Goal of the exercise: Return, word for word, the line containing "Given: Select the booking ID IF25032446096252" and every line after it through the last line of the records below.

Available records:

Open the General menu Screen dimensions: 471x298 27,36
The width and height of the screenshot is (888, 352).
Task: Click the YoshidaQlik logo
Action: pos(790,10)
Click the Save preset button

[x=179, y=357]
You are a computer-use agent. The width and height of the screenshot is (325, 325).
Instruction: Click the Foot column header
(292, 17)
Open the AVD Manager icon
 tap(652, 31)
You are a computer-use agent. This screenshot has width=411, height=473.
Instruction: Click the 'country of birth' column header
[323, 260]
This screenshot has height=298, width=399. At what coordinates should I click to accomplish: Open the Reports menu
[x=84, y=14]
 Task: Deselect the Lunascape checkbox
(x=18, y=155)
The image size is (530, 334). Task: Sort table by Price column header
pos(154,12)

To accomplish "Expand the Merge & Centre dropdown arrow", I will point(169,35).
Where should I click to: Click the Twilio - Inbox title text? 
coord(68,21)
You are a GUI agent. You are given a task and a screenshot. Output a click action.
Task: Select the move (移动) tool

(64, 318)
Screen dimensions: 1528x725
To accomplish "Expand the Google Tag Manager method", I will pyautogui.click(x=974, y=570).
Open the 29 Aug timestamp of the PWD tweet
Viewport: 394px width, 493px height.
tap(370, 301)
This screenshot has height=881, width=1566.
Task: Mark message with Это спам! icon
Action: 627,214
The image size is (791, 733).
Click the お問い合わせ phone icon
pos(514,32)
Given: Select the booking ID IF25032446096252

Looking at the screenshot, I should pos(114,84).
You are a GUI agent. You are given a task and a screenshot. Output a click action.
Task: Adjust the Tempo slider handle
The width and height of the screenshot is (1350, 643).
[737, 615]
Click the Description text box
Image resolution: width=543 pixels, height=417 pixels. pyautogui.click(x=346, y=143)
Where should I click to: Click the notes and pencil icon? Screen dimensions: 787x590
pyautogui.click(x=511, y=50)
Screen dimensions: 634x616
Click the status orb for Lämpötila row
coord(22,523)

Task result:
Given: Select the booking ID IF25032446096252

Looking at the screenshot, I should pos(114,84).
You are a GUI agent. You are given a task and a screenshot. Output a click action.
Task: Adjust the Tempo slider handle
The width and height of the screenshot is (1350, 643).
[737, 615]
Click the Description text box
Image resolution: width=543 pixels, height=417 pixels. pyautogui.click(x=346, y=143)
Where should I click to: Click the notes and pencil icon? Screen dimensions: 787x590
pyautogui.click(x=511, y=50)
Screen dimensions: 634x616
Click the status orb for Lämpötila row
coord(22,523)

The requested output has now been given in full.